▸ Task objective
Beginning with the top line of the listing below, give again every line up to and including the line with "1372x882 pixels."; pictures do not belong in the copy.

+++ The records +++

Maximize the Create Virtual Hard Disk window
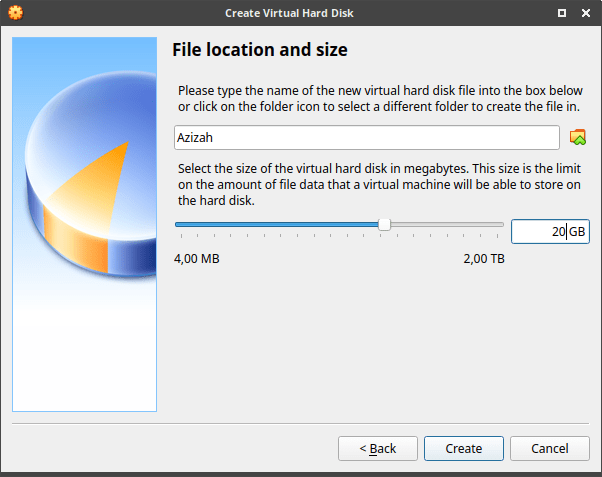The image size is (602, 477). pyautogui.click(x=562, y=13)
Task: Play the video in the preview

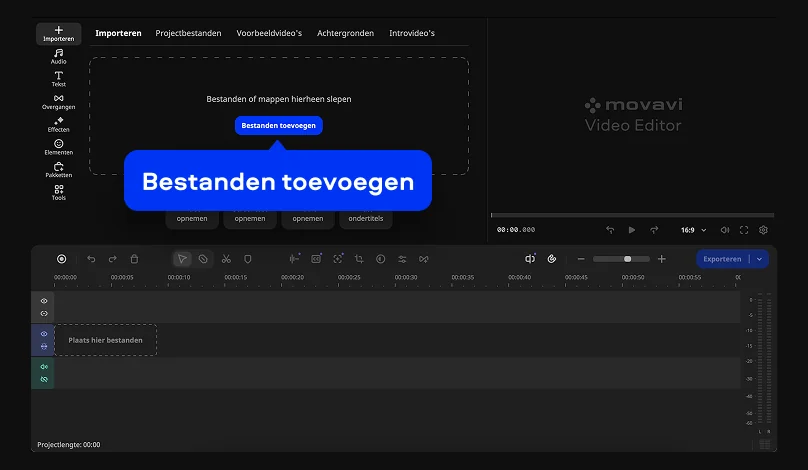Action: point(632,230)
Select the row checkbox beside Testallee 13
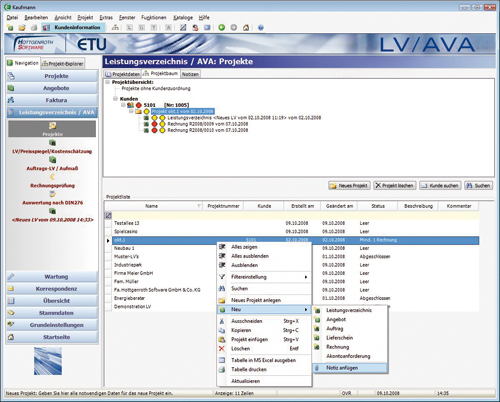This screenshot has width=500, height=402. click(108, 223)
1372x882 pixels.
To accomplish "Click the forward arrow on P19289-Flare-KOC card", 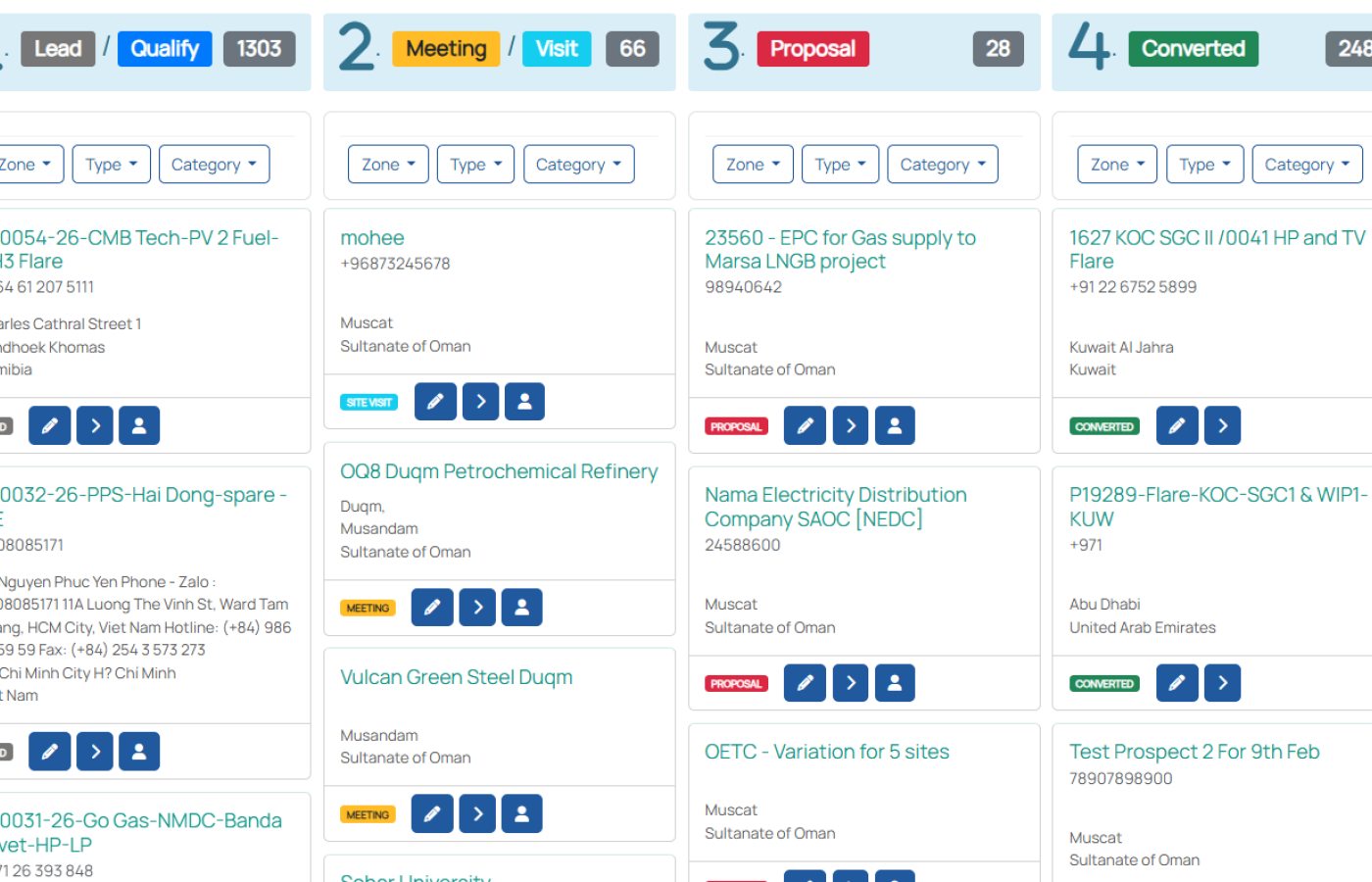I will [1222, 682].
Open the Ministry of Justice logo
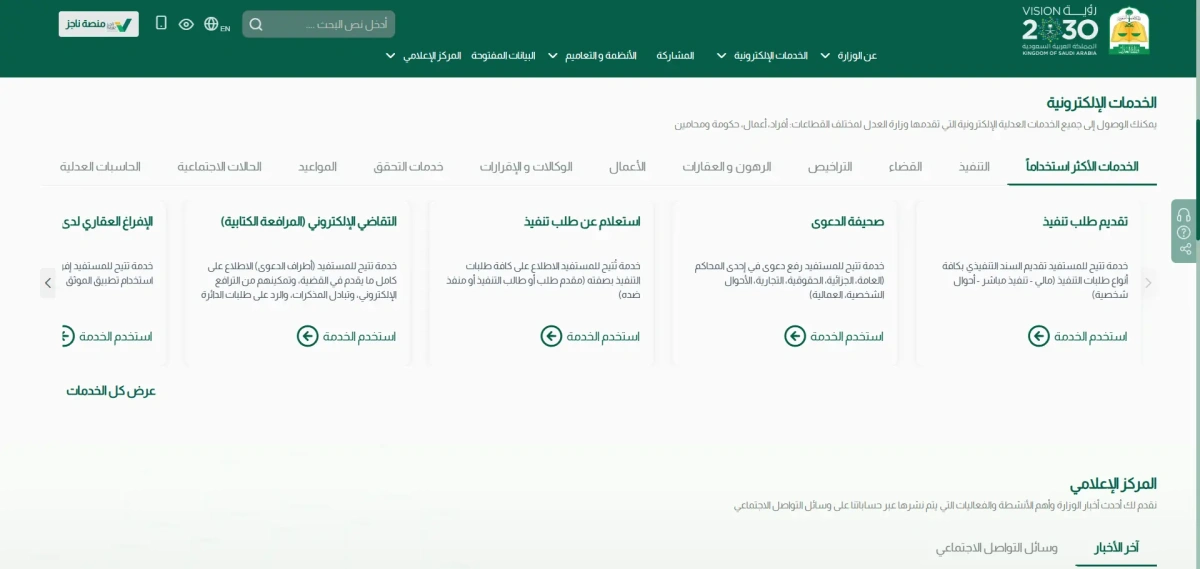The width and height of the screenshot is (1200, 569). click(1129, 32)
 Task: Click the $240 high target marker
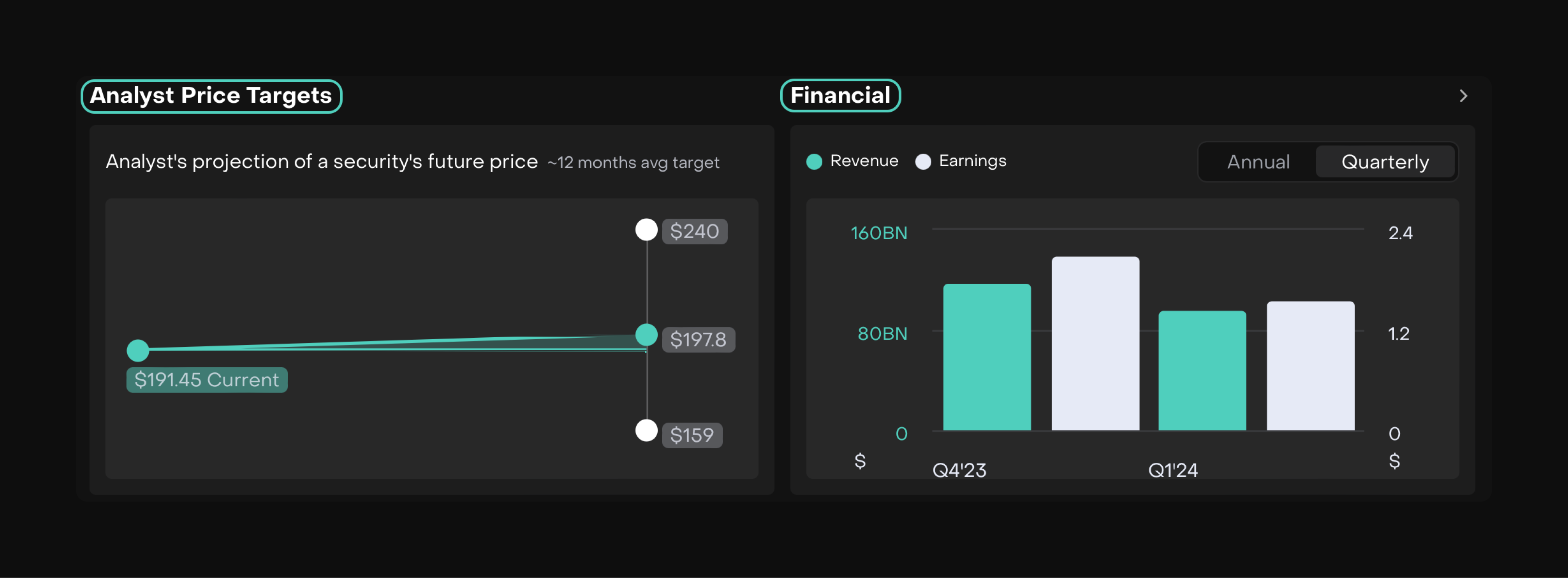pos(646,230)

+++

▸ Task output
Maximize the Create Virtual Hard Disk window
The image size is (602, 477). pyautogui.click(x=562, y=13)
Task: Play the video in the preview

Action: point(632,230)
Select the row checkbox beside Testallee 13
This screenshot has width=500, height=402. click(108, 223)
1372x882 pixels.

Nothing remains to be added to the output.